Transfer the eggplant rolls with a spatula to serving plates, spoon the tomato sauce over them, and garnish the rolls with the basil leaves. Makes about 12 rolls.
From Epicurious via Gourmet, http://www.epicurious.com/recipes/food/views/Eggplant-Rolls-Filled-with-Basil-and-Cheese-12755
- 2/3 cup sugar
- 1/2 cup water
- 3 cups 1-inch pieces peeled seeded cantaloupe (about 1/2 cantaloupe)
Combine sugar and water in medium saucepan. Stir over medium heat until sugar dissolves. Bring to boil. Transfer to 11x7x2-inch glass dish and chill until cold, about 2 hours.
Puree cantaloupe in blender until smooth. Add to sugar syrup in dish and stir until well blended. Freeze until almost firm, stirring occasionally, at least 3 hours or overnight.
Transfer cantaloupe mixture to large bowl. Using electric mixer, beat until fluffy. Return to freezer and freeze until firm (do not stir), at least 3 hours or overnight. (Sorbet can be prepared 3 days ahead.) Cover and keep frozen.
From Epicurious.com, via Bon Appetit, http://www.epicurious.com/recipes/food/views/Cantaloupe-Sorbet-4119
4 thoughts on “csa share – week 16”
I like the artful display of the shelling beans in the main photo!!

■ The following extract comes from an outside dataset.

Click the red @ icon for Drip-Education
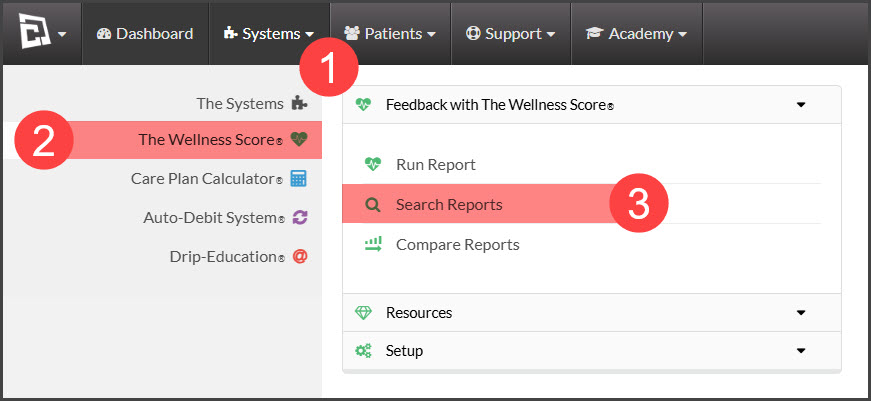The width and height of the screenshot is (871, 401). pos(299,256)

Thanks Chris! That’s all Jeff!
So glad that things are going well for you — my house in FG has a ton of those frogs — they are too fun and I believe keep the bug population down in my little garden and back yard.
I do “illegal” dumping of greens in the green recycling bin — and there was a frog perched outside the bin this week — they are quick to catch the bugs dining on the juices from my green food recycling.
Hope you found what you were looking for in Bend.
Hi Kim! Aren’t frogs the best?! I hope you’re having a fantastic time up in the Grove! It’s good to hear from you. We did indeed find what we were looking for in Bend: a new bow for increased archery fun!